Assassinations / MLK

Lane, Mark and Gregory, Dick. Murder in Memphis: The FBI and the Assassination of Martin Luther King. New York: Thunder's Mouth Press, 1993. 310 pages.

This book is an updated and expanded edition of "Code Name Zorro," published in 1977 by Prentice-Hall. The eight chapters by Dick Gregory concern the life and times of Martin Luther King, and the remaining 21 chapters by Mark Lane present evidence that King's assassination was the work of a conspiracy involving federal and local officials.

Some of the territory covered by Lane includes: 1) the FBI's many efforts to discredit King; 2) the pressures placed on James Earl Ray by his attorney, Percy Foreman, to plead guilty; 3) the lack of physical evidence connecting Ray to the assassination (the rifle has not been positively matched to the bullet, for example); 4) the story of eyewitness Grace Stephens, who said Ray wasn't the person she saw and was immediately taken by police to a mental institution; 5) the suspicious events which caused King to transfer to the Lorraine Motel; 6) the removal of police protection on the day of the assassination, including the transfer of two black firemen from the station across from the Lorraine; and 7) the curious experience of detective Ed Redditt, who was pulled off the protection detail two hours before the assassination under circumstances which suggested the involvement of several federal intelligence agencies.


Melanson, Philip H. The Murkin Conspiracy: An Investigation into the Assassination of Dr. Martin Luther King, Jr. New York: Praeger Publishers, 1989. 203 pages. (An expanded and updated edition was published in 1991 under the title "The Martin Luther King Assassination" by Shapolsky Publishers.)

Although Philip Melanson is better known for his work on the Robert Kennedy assassination, he is also acquainted with the MLK assassination. Other MLK researchers include Harold Weisberg, Mark Lane, and William Pepper.

In 1978 a House committee concluded that King was assassinated by a conspiracy, but that it didn't involve the FBI. Their circumstantial evidence pointed to right-wing individuals based in St. Louis. But Melanson points out that in Toronto, James Earl Ray used as aliases the names of four men who lived there. Even though he had never been to Toronto before 1968, the names used by Ray looked like him, and two had left a paper trail with officials in the same southern U.S. states where Ray had traveled. Melanson doubts that the unsophisticated Ray could have chosen these aliases by himself.
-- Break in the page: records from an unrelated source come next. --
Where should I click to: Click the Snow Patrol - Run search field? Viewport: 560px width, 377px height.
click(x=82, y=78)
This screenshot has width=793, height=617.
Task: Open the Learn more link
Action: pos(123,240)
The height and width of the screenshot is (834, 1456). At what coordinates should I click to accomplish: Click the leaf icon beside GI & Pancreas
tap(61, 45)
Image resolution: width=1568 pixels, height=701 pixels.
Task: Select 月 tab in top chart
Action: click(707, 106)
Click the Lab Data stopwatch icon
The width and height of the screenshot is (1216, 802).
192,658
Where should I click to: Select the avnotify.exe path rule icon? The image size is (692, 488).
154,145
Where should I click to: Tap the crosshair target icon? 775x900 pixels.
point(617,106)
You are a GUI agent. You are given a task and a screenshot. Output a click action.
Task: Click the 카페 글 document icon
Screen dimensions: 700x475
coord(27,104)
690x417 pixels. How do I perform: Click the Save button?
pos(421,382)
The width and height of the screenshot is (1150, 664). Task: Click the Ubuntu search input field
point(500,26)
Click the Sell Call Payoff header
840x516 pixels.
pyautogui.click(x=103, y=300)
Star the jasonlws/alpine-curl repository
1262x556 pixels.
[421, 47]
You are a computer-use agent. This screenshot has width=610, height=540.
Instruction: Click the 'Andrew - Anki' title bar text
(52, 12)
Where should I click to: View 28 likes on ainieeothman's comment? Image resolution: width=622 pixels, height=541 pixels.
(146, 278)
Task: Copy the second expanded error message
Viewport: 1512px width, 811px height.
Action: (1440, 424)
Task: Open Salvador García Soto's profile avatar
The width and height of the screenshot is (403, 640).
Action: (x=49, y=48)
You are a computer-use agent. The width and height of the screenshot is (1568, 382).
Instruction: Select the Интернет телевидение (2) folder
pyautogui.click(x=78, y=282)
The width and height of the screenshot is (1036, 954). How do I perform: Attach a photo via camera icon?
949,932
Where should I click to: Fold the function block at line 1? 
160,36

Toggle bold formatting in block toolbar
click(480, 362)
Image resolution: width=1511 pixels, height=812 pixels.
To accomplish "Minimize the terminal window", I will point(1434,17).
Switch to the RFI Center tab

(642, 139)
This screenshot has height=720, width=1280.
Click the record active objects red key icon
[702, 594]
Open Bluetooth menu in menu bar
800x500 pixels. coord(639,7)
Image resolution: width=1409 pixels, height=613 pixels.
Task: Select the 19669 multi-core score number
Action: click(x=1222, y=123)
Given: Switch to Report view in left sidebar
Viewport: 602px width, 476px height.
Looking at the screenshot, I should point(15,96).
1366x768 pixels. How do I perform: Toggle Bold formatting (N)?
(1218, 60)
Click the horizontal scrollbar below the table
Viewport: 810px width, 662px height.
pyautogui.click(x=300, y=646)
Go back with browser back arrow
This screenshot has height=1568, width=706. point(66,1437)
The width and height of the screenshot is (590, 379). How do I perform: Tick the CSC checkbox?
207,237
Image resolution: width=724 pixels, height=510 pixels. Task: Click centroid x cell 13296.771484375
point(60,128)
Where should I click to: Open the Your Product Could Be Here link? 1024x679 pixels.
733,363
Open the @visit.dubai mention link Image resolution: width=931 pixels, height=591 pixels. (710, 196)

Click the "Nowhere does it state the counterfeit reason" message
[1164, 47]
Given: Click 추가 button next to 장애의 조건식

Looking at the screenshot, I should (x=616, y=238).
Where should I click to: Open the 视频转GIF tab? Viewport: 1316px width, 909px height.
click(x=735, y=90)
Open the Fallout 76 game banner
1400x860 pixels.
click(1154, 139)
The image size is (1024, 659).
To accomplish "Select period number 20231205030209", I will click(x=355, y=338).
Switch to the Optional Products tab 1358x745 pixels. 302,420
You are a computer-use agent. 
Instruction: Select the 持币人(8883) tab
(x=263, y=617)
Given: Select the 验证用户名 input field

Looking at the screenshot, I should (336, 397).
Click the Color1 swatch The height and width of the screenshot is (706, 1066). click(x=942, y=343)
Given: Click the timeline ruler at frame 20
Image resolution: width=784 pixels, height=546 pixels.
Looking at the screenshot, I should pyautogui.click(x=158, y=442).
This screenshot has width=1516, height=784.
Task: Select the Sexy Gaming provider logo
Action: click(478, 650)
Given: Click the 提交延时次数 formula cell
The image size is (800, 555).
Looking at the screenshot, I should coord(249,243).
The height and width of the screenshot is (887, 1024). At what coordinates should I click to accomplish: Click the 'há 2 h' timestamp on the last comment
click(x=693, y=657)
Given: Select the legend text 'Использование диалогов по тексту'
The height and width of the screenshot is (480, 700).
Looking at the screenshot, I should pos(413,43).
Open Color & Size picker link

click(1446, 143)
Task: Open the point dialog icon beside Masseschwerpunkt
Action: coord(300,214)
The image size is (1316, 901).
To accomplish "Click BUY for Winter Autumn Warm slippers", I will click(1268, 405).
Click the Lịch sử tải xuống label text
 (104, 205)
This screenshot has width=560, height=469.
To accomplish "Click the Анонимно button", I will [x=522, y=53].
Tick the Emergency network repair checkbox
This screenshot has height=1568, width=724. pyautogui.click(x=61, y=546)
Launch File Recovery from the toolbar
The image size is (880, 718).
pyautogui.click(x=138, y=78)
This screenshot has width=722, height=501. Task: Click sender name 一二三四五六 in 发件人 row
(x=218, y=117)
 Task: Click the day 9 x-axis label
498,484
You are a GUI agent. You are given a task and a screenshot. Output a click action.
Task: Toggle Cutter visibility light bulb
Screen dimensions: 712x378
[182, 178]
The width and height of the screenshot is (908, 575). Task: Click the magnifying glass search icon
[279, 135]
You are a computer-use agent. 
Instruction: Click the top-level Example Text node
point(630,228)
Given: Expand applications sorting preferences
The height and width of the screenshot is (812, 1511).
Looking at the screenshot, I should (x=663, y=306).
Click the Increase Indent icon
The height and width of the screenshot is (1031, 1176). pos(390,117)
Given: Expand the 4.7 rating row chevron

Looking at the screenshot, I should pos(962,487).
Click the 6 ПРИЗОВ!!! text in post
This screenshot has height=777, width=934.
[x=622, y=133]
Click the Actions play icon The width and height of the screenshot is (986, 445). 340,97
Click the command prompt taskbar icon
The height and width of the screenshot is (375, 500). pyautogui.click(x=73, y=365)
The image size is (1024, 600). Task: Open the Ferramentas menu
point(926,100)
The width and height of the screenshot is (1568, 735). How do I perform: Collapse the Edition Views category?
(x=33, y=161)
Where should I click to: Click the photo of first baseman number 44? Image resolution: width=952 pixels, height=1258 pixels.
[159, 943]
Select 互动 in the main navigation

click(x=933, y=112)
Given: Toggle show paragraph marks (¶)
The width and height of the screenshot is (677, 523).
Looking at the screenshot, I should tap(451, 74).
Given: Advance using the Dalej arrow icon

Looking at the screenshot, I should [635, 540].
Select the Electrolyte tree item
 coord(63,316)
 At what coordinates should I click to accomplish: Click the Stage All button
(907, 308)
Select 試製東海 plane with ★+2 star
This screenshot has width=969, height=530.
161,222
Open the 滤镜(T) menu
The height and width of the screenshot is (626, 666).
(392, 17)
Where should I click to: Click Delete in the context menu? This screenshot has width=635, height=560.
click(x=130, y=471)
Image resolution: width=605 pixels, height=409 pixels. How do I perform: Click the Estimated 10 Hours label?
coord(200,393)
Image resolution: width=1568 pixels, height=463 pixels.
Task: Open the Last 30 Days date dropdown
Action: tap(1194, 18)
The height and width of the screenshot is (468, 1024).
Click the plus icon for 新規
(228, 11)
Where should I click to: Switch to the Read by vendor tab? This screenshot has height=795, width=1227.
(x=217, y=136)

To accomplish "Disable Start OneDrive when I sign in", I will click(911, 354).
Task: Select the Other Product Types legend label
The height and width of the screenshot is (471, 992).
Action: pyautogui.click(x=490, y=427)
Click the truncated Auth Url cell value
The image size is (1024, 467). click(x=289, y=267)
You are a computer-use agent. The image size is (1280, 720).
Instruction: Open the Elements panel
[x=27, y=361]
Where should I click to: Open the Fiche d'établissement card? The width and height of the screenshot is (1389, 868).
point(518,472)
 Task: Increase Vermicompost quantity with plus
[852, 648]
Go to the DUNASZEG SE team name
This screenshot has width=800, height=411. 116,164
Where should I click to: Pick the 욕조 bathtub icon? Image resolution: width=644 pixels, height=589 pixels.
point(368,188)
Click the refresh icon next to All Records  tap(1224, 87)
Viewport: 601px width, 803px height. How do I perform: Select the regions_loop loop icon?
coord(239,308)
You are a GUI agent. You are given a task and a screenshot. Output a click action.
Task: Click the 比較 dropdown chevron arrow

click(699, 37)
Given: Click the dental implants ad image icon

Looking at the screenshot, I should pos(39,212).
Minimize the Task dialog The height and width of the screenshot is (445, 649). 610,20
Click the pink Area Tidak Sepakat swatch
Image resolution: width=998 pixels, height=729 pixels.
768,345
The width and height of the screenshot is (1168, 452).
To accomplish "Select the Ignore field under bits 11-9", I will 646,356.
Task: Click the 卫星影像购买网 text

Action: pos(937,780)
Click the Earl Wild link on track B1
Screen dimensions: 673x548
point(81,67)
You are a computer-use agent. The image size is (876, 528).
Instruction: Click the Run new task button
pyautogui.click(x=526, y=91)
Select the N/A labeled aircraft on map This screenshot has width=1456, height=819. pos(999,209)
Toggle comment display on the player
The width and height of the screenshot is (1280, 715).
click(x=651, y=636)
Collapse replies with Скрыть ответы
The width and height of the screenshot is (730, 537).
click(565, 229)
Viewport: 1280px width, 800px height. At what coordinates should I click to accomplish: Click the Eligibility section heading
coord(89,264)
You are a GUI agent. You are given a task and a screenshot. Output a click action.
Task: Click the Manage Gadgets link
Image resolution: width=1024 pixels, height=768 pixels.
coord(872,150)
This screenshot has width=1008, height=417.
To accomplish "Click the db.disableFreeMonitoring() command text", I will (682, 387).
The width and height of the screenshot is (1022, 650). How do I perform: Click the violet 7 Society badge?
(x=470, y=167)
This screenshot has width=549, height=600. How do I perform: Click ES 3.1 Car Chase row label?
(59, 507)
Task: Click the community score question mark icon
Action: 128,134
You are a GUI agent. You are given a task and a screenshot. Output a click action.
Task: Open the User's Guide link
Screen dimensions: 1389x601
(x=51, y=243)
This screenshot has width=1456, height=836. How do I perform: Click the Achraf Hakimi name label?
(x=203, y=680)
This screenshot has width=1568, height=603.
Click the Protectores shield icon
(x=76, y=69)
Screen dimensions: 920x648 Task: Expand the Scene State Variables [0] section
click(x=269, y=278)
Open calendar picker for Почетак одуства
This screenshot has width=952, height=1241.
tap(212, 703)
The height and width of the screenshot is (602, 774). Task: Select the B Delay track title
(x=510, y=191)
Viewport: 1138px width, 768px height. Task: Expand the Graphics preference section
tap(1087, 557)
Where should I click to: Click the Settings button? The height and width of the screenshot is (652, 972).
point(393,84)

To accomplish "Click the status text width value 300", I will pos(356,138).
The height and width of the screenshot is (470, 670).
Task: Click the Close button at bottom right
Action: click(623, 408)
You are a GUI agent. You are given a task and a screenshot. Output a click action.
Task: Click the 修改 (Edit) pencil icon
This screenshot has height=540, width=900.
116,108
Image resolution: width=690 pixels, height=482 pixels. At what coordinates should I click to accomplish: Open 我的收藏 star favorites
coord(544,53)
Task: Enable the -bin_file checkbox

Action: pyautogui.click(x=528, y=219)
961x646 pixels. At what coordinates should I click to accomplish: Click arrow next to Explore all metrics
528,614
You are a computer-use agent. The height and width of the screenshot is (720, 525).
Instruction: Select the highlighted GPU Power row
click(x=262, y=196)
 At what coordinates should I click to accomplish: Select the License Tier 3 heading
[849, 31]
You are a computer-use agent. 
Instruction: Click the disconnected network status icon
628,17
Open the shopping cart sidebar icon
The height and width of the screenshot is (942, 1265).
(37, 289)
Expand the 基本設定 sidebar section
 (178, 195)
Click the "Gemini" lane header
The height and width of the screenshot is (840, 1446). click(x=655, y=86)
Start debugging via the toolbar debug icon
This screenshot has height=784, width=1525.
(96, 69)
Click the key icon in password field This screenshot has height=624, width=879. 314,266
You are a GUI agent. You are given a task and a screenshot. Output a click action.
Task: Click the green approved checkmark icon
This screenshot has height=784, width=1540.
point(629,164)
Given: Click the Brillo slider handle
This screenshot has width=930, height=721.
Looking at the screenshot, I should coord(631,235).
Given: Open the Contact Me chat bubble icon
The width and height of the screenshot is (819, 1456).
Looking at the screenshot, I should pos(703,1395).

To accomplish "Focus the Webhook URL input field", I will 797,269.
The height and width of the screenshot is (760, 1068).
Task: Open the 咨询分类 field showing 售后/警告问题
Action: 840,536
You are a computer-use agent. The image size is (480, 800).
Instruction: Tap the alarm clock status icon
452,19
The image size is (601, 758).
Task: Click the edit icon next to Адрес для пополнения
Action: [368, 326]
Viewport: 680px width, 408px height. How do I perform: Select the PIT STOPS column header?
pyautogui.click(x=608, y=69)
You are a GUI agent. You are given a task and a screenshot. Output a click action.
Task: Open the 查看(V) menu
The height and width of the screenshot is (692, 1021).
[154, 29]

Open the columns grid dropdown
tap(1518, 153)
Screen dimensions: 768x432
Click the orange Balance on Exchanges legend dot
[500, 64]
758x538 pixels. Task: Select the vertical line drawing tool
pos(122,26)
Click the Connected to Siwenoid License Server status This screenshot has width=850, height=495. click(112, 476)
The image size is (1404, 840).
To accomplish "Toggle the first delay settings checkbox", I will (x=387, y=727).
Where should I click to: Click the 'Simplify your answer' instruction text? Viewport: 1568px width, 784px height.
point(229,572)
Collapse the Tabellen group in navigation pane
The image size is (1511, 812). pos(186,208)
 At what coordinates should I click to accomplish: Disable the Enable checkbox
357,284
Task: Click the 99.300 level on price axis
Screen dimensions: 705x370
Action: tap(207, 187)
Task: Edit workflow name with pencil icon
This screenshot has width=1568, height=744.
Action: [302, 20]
(At the end of 1993 a Memphis businessman, Loyd Jowers, confessed to involvement in the MLK conspiracy, and implicated organized crime and the FBI. Jowers said Ray was a patsy. As of this writing in January 1994, the Memphis district attorney has opened a new investigation, but has refused to grant immunity to Jowers as a condition for further information.)


Pepper, William F. Orders to Kill: The Truth Behind the Murder of Martin Luther King. New York: Carroll & Graf, 1995. 537 pages.

Normally we avoid books on the 1960s assassinations that contain the word "Truth" in the title. This one, however, does not exaggerate. Pepper was an associate of Martin Luther King in 1967-68. After the assassination he abandoned politics until 1977, when Ralph Abernathy asked him to see James Earl Ray. Over the last 18 years, Pepper and his investigators have located and interviewed witnesses long forgotten or long ignored, tracked down numerous leads, and reconstructed the conspiracy. One or two of these witnesses have confessed to complicity, while others have mentioned their involvement to other witnesses. To put it bluntly, Pepper is close enough to the truth that it will never make the cover of Newsweek, and his client James Earl Ray will never get out of prison.

The culprits in this horror story are organized crime, FBI director J. Edgar Hoover, U.S. military intelligence, and some spineless or corrupted petty officials in Tennessee, from the Memphis police to the court system. They all worked together. Ray was merely hired to be at a particular place at a particular time, without knowing why. Although the triggerman was contracted by organized crime, the U.S. military had a team of snipers in place as back-up. It's frightening how close we were to fascism in 1968 -- and may be still.